Gene J. Puskar/Associated Press

Next on the slate is the Montreal Canadiens on the road against the New York Rangers, as the two teams look to break a 1-1 series deadlock. The Rangers blanked the Canadiens to win 2-0 in Game 1, only to see the Habs storm back and win 4-3 in overtime in Game 2.

It was an excellent rally from Montreal, as Tomas Plekanec scored with 18 seconds left in the third period to set up Alexander Radulov’s game-winner deep into the first overtime period. Here’s Radulov’s goal, via the NHL:

The Canadiens can take that momentum into Madison Square Garden on Sunday, where the Rangers’ home-ice advantage has been lacking this season. The New York Times‘ Filip Bondy has more:

That would be Madison Square Garden, where the Rangers compiled the worst regular-season home record among the playoff teams, becoming one of only two NHL clubs to gain fewer points at home than on the road. It is the site where the Rangers play host to the Canadiens on Sunday in Game 3 of their first-round series, which is tied at one game apiece, hoping to reverse a malaise infecting both the gladiators and their audience.

Ask Coach Alain Vigneault or his players about this problem, and they will hold to the politically correct line that the Garden crowd is just fine and can still inspire great moments. Vigneault says these regular-season tendencies don’t matter because ‘you’re playing against the same team every night and it’s a different mind-set.’ The fans, however, are more likely to tell tales on themselves, acknowledging that the self-proclaimed World’s Most Famous Arena has become a place of diminishing returns and decibels.

The Edmonton Oilers and San Jose Sharks wrap up Sunday’s hockey. The series is tied at 1-1, with the Sharks at home at the SAP Center for Game 3. San Jose came back from a 2-0 first-period deficit in Game 1 to win 3-2 in overtime, while the Oilers struck back from that deflating loss to win 2-0 in Game 2.

Both of the Oilers’ goals in Game 2 came shorthanded, the second one notable for being the first career playoff goal for hockey’s ascendant superstar, Connor McDavid. 

The 20-year-old Canadian has enjoyed a spectacular second season in the NHL, tallying 100 points (30 goals 70 assists) to win the Art Ross Trophy. He flashed his speed and silky puck-handling on his debut playoff goal on Friday, via the NHL:

McDavid also wasn’t afraid to do the dirty work in Game 2, which saw the Oilers play physically, outhitting the Sharks 41-21, per the Edmonton Journal‘s Terry Jones. According to Jones, McDavid had four hits in the game.

“Guys have to step out of their comfort zones,” said Zack Kassian, who had the other Edmonton goal in Game 2, per Jones. “It doesn’t mean we need our skill guys running around, but when you see the skill guys doing that, it’s contagious.

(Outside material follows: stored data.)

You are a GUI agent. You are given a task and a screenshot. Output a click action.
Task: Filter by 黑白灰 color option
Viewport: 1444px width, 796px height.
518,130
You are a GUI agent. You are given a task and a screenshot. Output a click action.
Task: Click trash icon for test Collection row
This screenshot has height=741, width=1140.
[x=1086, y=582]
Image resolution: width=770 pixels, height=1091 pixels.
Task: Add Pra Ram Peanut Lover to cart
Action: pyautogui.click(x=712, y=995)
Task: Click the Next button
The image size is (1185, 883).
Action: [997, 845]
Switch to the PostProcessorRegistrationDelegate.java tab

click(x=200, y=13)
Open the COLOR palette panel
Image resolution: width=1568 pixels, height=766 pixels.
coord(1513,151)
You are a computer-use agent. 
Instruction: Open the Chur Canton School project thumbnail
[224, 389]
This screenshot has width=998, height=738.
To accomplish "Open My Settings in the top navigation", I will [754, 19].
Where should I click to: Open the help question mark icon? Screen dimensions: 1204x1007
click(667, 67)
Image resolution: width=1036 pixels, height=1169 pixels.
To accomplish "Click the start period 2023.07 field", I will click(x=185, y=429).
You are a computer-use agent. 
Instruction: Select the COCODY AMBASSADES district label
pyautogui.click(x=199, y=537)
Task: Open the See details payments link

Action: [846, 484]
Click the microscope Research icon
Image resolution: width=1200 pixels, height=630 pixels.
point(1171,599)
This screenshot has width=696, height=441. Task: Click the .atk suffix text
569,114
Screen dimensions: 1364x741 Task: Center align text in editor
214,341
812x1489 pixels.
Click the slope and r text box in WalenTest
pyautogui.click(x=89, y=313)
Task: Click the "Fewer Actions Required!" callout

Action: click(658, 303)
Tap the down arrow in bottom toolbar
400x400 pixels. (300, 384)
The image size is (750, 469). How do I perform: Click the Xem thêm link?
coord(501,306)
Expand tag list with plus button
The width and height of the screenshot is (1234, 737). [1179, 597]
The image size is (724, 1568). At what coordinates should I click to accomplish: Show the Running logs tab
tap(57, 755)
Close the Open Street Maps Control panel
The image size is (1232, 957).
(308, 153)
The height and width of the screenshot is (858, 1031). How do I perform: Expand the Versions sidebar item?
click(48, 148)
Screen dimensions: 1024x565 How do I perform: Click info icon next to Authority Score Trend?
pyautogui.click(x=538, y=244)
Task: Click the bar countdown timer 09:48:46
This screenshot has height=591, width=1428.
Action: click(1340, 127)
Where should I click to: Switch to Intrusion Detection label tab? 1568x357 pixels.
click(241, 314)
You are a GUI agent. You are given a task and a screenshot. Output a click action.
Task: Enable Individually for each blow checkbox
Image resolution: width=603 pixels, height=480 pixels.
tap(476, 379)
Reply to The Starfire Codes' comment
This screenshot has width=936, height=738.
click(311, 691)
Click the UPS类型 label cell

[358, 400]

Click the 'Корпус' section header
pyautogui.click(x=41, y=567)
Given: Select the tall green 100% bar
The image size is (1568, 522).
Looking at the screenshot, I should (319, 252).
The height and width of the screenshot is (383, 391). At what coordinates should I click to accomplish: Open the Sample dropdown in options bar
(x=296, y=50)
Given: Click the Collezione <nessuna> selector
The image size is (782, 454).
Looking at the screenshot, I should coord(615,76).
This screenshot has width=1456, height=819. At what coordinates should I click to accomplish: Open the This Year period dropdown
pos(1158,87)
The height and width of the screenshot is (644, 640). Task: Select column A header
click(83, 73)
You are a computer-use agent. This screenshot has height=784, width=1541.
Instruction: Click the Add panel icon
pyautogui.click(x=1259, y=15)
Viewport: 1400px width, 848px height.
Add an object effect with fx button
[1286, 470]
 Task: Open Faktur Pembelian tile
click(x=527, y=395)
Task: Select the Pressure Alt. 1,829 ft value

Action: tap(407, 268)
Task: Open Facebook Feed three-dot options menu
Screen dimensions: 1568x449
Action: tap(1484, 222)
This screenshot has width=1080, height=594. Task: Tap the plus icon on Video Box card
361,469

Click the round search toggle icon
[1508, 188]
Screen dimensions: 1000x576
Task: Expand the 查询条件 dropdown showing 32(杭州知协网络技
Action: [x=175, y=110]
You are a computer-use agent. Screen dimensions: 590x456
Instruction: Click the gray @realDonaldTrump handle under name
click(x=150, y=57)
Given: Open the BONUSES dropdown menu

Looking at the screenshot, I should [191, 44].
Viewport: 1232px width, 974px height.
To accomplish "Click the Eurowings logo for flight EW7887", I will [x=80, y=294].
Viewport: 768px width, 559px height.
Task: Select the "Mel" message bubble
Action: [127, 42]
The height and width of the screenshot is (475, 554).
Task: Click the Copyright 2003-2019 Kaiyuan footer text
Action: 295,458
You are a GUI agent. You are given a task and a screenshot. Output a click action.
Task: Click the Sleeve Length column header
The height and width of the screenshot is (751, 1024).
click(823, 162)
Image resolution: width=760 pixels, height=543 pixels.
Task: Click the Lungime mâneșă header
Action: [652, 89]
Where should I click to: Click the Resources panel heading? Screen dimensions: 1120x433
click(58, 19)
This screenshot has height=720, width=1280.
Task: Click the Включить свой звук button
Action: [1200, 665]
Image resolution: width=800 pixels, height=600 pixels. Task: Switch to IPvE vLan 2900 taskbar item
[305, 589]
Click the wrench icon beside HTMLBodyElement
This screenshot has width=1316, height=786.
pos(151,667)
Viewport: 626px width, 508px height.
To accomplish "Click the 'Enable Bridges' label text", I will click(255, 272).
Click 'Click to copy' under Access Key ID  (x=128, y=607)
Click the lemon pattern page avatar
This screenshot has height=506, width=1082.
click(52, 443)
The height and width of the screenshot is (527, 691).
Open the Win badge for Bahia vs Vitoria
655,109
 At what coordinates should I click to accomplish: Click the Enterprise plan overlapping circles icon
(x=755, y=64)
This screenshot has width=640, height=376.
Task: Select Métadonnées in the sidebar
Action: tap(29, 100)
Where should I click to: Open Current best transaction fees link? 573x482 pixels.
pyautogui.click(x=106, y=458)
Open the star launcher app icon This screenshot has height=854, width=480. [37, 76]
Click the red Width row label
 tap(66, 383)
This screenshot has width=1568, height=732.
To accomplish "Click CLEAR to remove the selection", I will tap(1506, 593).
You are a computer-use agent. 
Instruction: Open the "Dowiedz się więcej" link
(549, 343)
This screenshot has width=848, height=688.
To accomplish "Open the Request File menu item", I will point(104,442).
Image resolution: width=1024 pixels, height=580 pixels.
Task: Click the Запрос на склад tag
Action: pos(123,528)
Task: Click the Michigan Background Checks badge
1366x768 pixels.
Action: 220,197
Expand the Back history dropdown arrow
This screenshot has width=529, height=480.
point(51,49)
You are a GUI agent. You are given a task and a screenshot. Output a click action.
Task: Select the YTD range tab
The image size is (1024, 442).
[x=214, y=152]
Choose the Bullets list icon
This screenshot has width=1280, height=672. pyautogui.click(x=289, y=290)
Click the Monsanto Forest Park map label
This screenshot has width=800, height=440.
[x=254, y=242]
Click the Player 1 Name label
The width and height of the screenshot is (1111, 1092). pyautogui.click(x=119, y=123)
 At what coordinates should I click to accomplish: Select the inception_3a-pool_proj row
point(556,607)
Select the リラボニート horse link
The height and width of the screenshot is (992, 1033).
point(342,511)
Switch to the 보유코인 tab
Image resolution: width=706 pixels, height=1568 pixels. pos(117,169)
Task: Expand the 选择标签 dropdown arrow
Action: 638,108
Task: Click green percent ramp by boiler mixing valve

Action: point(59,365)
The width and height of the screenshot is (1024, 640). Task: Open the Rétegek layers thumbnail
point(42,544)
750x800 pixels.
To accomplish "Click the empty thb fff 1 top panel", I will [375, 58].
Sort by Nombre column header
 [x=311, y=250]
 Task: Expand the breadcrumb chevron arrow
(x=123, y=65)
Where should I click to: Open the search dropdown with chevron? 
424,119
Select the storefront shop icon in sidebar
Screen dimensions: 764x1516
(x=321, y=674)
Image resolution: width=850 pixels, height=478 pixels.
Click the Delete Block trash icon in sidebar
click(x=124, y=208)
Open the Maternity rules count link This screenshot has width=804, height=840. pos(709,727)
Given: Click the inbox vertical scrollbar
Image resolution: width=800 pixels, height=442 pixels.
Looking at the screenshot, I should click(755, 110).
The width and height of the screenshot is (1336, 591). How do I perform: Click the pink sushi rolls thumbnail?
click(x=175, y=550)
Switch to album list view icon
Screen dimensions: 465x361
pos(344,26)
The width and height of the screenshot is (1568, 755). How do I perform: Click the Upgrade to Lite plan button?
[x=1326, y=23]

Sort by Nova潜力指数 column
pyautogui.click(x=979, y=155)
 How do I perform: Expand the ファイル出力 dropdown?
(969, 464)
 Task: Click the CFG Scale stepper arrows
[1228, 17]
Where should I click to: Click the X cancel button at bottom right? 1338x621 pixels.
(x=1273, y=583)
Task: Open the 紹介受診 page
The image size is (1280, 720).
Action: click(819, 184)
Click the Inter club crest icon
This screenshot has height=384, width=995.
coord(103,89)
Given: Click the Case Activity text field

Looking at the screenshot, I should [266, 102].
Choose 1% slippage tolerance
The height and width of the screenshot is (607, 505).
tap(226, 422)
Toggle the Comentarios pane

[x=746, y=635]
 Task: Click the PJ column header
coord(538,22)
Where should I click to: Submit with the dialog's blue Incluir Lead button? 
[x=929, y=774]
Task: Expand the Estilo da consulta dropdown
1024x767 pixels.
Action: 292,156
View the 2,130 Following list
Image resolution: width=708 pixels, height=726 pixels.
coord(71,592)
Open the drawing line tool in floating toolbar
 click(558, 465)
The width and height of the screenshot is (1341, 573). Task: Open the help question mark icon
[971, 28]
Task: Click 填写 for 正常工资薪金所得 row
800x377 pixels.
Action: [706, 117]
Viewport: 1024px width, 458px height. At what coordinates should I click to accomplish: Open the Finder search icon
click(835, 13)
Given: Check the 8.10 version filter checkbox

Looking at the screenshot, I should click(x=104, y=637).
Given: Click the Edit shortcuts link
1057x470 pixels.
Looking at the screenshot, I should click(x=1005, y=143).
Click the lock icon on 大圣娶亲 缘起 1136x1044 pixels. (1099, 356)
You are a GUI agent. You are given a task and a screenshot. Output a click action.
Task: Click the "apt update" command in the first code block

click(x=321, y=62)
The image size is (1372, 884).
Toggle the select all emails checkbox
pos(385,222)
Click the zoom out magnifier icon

We’re a contagious group right now.”

McDavid’s lighting-fast rise to becoming arguably the league’s best player has dragged Edmonton from the doldrums of the NHL to a prime spot in the playoffs in short order.

His talent is contagious, and it will be interesting to see how the Sharks, no strangers to deep postseason runs in recent years, play a loose, physical team that is looking to make a statement in its first playoff series in a decade.